The timeline of the project has slipped from previous versions of this document. This has been mainly due to the COVID pandemic. The current timeline is now set out below:

  1. Authors to indicate their interest to Tom as soon as they are ready (
  2. Conference to be held in first half of 2024. It is hoped that this will be held in conjunction with the London branches of the Western Front Association. If people would like to speak at the CONFERENCE, send abstracts (300 words) and a biography (200 words) by 30.9.2023.
  3. Chapters for inclusion submitted by 23:59, 30.6.2024.
  4. Editing of chapters: second half of 2024.
  5. Publication: 2024/5.


In addition to the core element of expressions of interest from potential contributors of papers/chapters, we are seeking support and assistance for the project in a variety of other forms. They are:-

Conference venue

We are seeking from suitably-equipped institutions in London supportive proposals for accommodating a prestigious conference to be attended by 50 to 100 delegates and speakers in early 2024, the ultimate host venue being recognised by the inclusion of its logo/brand on the book cover.

Onward referral

We hope that you will disseminate this announcement and invitation to your own contacts by whatever media, whether electronic or face-to-face, are available to and used by you.

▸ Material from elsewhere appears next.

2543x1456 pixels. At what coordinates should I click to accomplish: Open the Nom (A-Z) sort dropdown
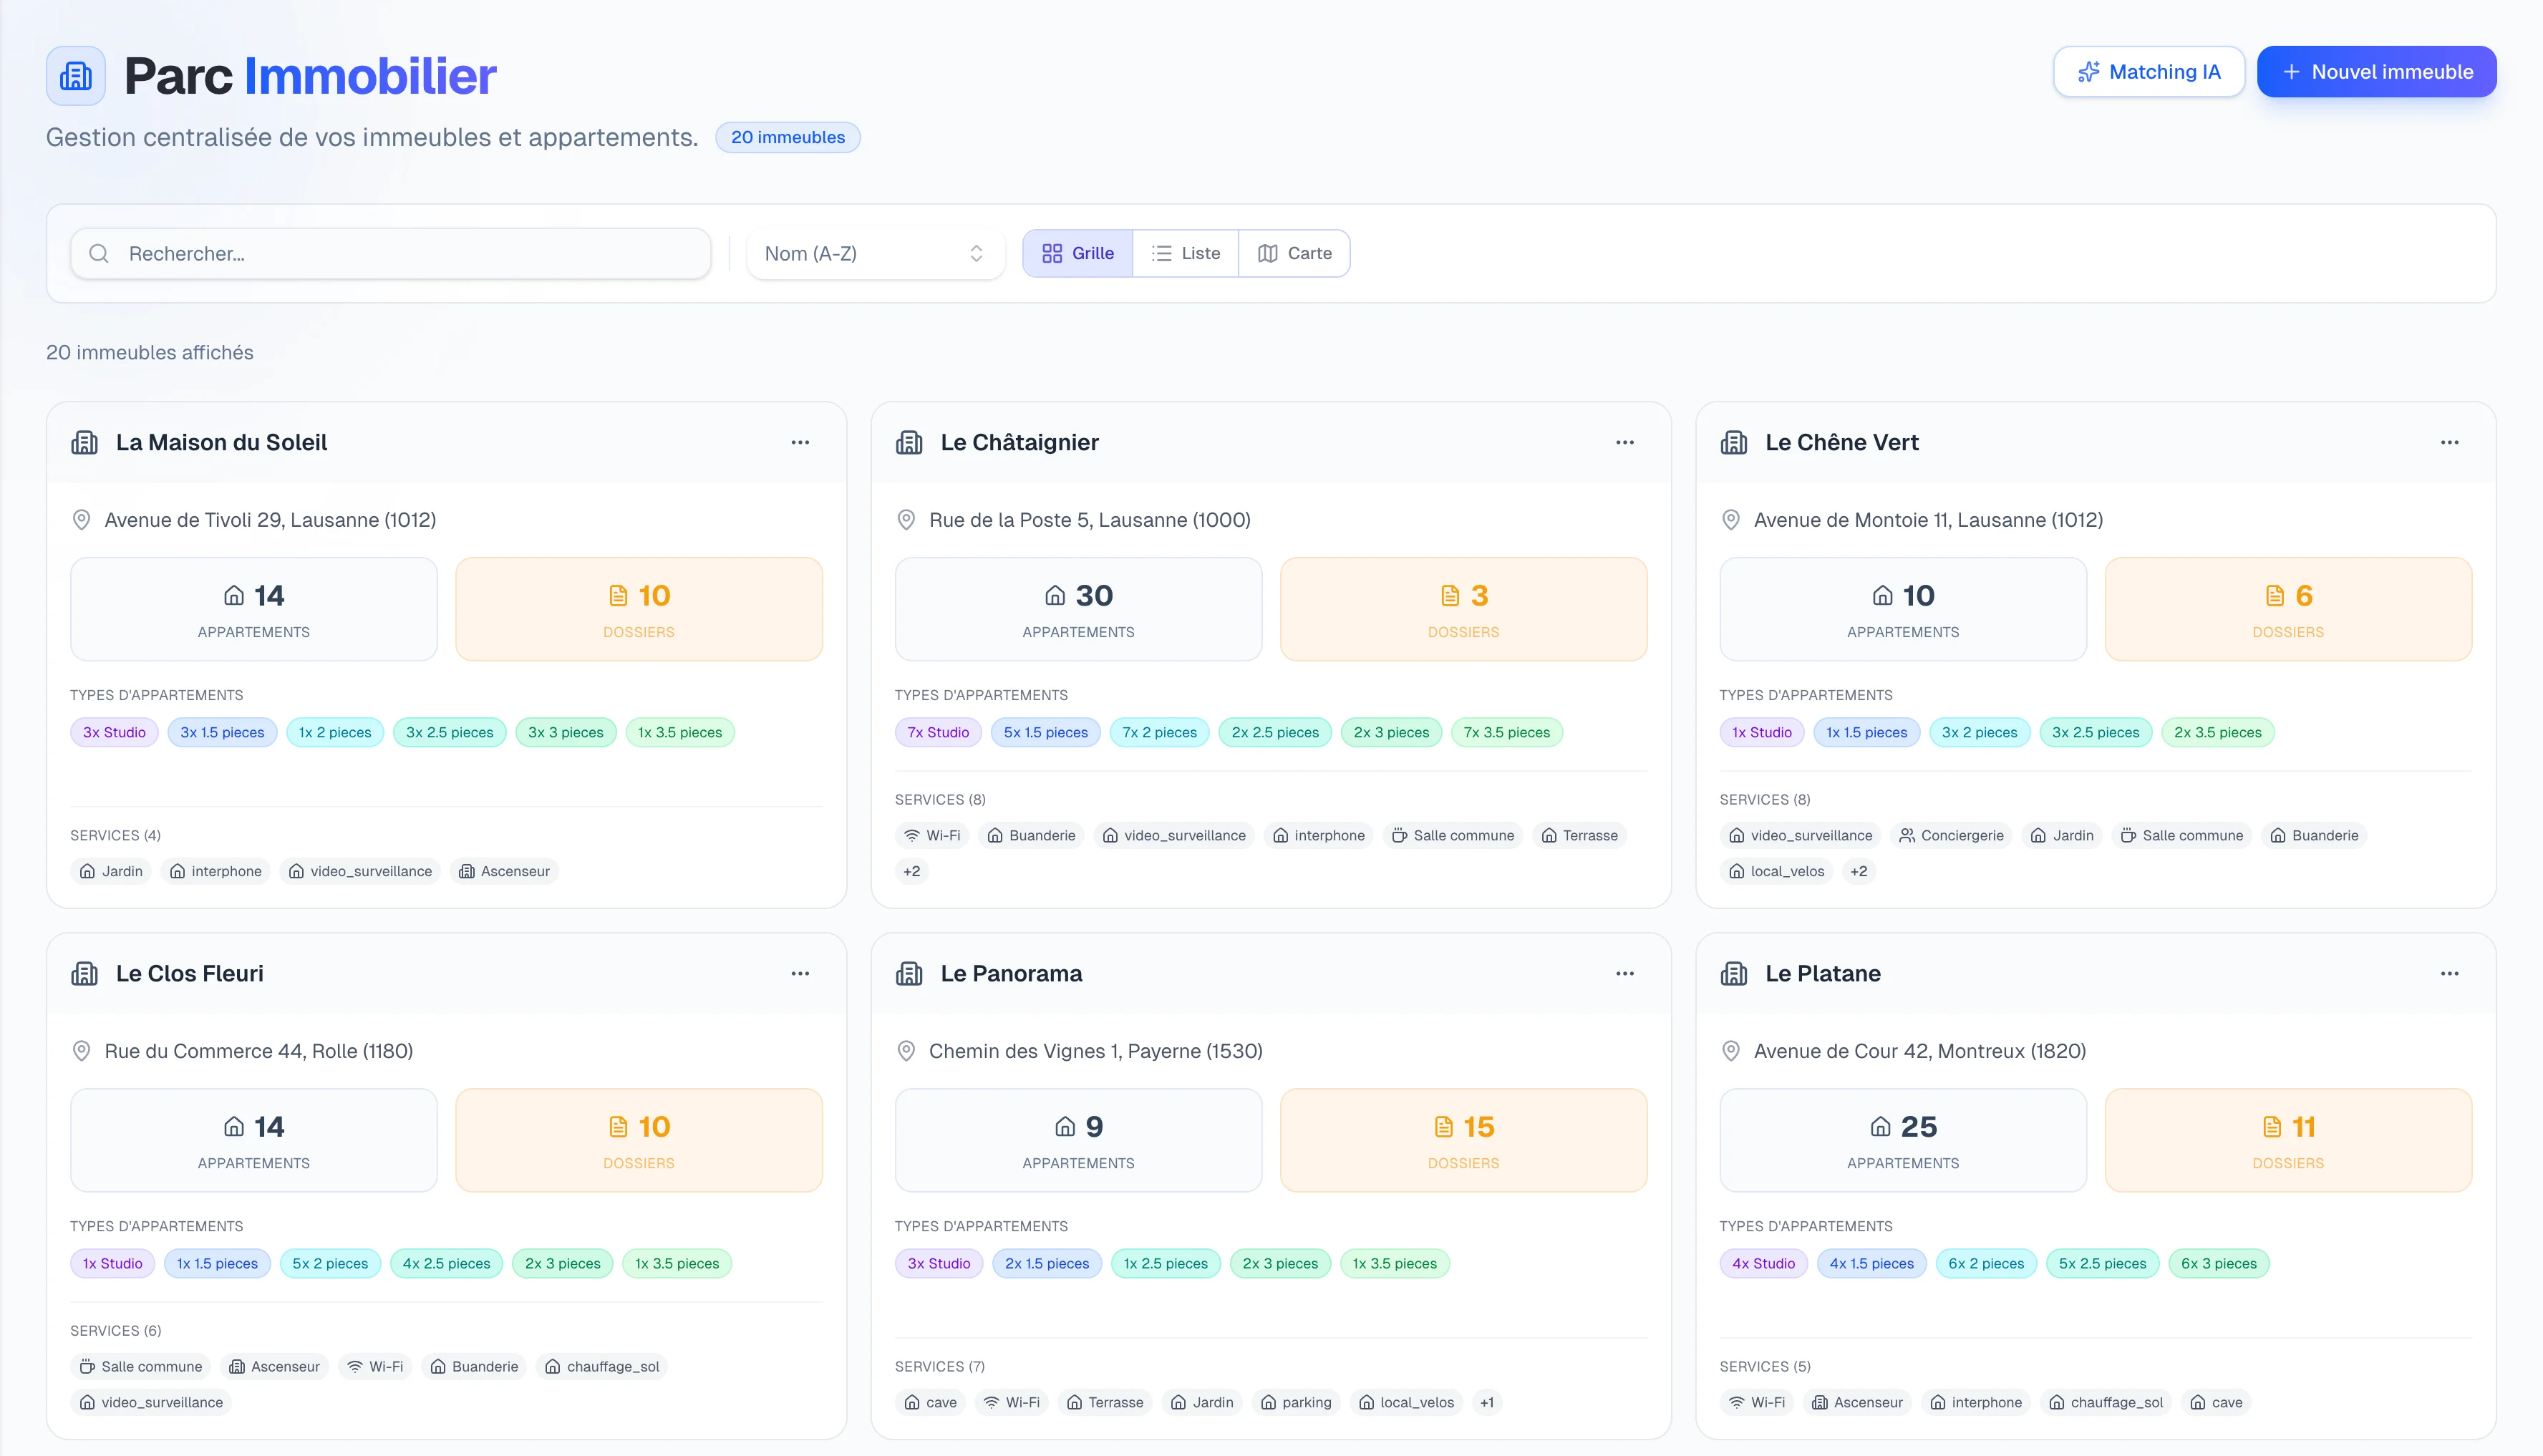coord(874,254)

Suggestions for specific topics

We have a substantial list of prospective topics for development. Some are already attached to a name, a few are even the subject of limited work in progress. But others are just (hopefully, reasonable) ideas for inclusion that could be displaced by better ones that we hadn’t contemplated. We are interested to hear for you about anything you think might fit well into the project.

Suggesting contributors

Again, we have a list of people, some signed up, others still to be approached. And more will respond to this invitation directly. But we don’t pretend to know of everyone who might already have a good Londons story up their sleeve that really should be told or, even if they haven’t, has knowledge that would enhance the project’s output and might even fit one of our currently ‘homeless’ topics. Yet they might not have heard about this initiative. So, please let us know if you think we should know about someone.

Access to ‘in the shade’ archive material/photos

We know that, beyond the wealth of military and social data held, and often catalogued online, by the large, national/regional repositories, there will be so much relevant, important and interesting information held by smaller museums and associations which is not possible to access or assess in the same way. So, we would welcome ‘alerts’ from such bodies and especially invitations for us to visit or discuss with them their ‘stock’ overall or any specific resource that they feel is of particular note.


[1] E.A. James, British Regiments 1914-1918 (Dallington, 1974), Table C.

[2] A. Gregory, ‘Lost generations: the impact of military casualties in Paris, London and Berlin’, in J. Winter & J. Robert (eds), Capital Cities at War (London, 1997), p.63.